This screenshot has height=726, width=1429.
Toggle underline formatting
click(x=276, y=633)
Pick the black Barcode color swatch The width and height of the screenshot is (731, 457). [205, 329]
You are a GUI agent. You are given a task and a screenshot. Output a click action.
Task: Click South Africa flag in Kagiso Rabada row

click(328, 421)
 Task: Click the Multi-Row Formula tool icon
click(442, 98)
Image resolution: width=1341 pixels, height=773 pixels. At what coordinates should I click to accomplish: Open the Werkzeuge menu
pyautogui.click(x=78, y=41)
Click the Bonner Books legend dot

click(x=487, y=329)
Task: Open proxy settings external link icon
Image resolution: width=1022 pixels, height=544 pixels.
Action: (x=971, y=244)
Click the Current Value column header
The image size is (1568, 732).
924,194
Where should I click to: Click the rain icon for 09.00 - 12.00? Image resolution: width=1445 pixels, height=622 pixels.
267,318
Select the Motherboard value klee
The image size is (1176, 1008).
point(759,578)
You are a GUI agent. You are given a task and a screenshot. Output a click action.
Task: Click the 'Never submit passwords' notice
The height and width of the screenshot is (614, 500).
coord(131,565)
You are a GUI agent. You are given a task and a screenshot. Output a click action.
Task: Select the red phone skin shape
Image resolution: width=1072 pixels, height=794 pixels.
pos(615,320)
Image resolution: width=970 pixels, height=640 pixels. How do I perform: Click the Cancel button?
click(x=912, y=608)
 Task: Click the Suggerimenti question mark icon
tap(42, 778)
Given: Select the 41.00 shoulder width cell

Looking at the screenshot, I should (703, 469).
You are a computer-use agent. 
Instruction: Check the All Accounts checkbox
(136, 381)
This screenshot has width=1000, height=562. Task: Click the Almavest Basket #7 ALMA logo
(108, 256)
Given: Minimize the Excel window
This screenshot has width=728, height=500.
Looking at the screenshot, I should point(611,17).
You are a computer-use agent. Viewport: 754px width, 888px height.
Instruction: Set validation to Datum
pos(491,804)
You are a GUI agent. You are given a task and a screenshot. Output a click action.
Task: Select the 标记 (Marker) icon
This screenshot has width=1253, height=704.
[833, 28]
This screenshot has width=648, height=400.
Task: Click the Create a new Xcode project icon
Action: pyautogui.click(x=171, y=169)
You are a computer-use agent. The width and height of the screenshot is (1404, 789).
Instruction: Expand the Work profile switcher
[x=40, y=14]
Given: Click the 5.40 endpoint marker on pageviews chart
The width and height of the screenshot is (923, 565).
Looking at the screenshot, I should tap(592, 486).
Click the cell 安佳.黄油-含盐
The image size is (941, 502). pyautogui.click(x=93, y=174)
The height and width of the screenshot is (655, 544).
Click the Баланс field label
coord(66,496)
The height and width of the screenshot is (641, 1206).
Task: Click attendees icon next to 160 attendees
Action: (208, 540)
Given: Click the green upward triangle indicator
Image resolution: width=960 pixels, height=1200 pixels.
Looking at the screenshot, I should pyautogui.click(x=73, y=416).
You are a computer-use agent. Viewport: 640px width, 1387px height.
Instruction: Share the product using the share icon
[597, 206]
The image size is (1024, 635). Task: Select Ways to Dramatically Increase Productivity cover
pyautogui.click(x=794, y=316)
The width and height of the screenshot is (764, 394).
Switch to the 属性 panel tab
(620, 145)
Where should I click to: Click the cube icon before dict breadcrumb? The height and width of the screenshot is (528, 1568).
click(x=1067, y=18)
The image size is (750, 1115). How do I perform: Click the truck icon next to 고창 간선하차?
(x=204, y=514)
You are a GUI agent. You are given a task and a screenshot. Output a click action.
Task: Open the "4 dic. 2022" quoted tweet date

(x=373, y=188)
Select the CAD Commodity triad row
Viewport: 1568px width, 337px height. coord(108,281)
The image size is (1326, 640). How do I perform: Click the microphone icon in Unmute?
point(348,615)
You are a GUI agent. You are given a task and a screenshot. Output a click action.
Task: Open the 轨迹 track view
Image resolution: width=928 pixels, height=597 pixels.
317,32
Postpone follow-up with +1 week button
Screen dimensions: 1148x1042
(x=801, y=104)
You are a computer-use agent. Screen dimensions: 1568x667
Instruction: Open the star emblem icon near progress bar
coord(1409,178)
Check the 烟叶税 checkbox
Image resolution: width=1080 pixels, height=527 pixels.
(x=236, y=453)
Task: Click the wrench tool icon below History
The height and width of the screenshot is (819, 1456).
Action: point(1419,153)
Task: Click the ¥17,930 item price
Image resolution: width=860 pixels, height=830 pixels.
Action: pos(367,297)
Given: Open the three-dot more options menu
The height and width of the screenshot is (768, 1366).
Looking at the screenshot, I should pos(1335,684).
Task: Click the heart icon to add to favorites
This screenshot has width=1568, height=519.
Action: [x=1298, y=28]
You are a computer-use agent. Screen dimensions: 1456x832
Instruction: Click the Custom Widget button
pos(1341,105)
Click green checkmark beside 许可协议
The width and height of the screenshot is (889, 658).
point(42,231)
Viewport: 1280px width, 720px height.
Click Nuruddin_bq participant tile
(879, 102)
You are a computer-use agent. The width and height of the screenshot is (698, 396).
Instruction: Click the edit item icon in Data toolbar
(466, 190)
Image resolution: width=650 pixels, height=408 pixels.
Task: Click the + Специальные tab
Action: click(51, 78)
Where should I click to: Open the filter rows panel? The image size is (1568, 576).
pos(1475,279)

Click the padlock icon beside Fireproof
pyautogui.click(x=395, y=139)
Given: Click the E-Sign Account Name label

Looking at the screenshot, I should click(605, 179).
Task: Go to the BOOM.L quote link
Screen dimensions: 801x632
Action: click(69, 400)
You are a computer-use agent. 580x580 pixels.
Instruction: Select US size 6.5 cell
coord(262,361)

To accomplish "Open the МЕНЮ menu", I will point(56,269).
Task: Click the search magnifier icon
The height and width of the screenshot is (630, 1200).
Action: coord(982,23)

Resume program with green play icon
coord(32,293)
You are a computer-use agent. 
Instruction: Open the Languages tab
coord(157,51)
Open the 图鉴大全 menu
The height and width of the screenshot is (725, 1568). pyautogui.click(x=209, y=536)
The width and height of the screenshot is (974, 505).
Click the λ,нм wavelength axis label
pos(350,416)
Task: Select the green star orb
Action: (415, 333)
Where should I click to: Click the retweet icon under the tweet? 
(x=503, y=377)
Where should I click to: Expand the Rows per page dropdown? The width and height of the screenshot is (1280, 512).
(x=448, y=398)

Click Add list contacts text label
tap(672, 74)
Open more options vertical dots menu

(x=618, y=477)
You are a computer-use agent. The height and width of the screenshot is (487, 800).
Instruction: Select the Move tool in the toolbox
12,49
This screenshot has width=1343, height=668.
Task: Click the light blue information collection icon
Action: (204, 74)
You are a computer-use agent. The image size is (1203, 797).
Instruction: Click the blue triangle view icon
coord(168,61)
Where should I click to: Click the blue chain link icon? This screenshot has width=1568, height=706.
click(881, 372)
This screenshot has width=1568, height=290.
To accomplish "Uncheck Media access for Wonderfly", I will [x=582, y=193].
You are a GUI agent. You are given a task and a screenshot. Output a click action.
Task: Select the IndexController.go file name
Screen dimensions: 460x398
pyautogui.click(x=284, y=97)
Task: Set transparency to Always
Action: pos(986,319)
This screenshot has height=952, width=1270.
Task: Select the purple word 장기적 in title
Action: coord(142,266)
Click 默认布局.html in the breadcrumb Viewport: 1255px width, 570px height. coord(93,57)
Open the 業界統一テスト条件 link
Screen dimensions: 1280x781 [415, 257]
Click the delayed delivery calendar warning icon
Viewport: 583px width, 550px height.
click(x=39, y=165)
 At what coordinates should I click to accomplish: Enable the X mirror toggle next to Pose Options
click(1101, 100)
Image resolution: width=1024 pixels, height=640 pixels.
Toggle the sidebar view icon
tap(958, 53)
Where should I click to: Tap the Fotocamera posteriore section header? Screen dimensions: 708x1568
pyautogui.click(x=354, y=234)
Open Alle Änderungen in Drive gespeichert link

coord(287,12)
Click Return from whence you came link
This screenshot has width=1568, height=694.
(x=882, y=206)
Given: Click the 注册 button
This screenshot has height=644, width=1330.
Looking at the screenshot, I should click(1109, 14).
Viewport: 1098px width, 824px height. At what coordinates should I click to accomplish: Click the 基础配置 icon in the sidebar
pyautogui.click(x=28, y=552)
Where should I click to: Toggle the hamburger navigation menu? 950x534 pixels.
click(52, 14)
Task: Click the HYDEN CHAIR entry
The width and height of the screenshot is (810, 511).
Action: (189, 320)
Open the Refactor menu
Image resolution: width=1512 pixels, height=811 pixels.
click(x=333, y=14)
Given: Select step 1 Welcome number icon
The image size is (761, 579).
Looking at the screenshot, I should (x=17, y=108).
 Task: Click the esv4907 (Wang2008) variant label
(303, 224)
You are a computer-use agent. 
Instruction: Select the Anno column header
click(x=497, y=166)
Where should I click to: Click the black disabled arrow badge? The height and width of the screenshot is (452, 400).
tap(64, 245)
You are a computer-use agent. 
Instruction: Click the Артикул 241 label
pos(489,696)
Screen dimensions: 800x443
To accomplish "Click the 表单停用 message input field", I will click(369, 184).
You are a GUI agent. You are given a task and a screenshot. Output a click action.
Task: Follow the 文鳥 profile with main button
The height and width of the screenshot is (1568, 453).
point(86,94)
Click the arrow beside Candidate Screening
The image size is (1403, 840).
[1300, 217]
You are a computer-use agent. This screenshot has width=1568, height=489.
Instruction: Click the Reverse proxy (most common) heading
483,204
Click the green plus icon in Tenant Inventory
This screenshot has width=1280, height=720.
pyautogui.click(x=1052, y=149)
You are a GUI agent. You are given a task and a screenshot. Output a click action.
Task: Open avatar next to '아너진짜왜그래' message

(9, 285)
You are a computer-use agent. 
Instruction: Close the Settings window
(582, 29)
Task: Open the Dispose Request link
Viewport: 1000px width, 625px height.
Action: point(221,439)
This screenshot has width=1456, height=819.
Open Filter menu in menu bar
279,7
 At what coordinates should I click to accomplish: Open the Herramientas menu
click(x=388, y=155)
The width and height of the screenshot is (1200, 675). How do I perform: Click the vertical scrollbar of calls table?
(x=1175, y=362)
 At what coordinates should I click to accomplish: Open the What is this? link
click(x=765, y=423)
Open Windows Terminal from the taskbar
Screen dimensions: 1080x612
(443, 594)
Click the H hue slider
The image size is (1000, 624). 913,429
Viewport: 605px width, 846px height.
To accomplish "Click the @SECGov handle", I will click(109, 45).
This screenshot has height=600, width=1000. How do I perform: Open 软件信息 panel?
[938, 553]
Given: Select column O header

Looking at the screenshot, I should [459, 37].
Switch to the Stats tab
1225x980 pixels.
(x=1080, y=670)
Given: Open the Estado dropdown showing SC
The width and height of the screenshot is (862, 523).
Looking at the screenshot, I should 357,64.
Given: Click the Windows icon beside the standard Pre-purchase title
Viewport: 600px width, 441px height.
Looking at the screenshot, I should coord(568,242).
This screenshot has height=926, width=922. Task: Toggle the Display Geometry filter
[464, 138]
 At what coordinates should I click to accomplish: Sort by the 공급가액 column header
· · · ·
* _Task requirements_
Find "This screenshot has height=600, width=1000." in the entries above and copy that whole line exactly, then each line after it through the line that contains "Given: Click the Windows".

* _Expected answer_
This screenshot has height=600, width=1000. How do I perform: Open 软件信息 panel?
[938, 553]
Given: Select column O header

Looking at the screenshot, I should [459, 37].
Switch to the Stats tab
1225x980 pixels.
(x=1080, y=670)
Given: Open the Estado dropdown showing SC
The width and height of the screenshot is (862, 523).
Looking at the screenshot, I should 357,64.
Given: Click the Windows icon beside the standard Pre-purchase title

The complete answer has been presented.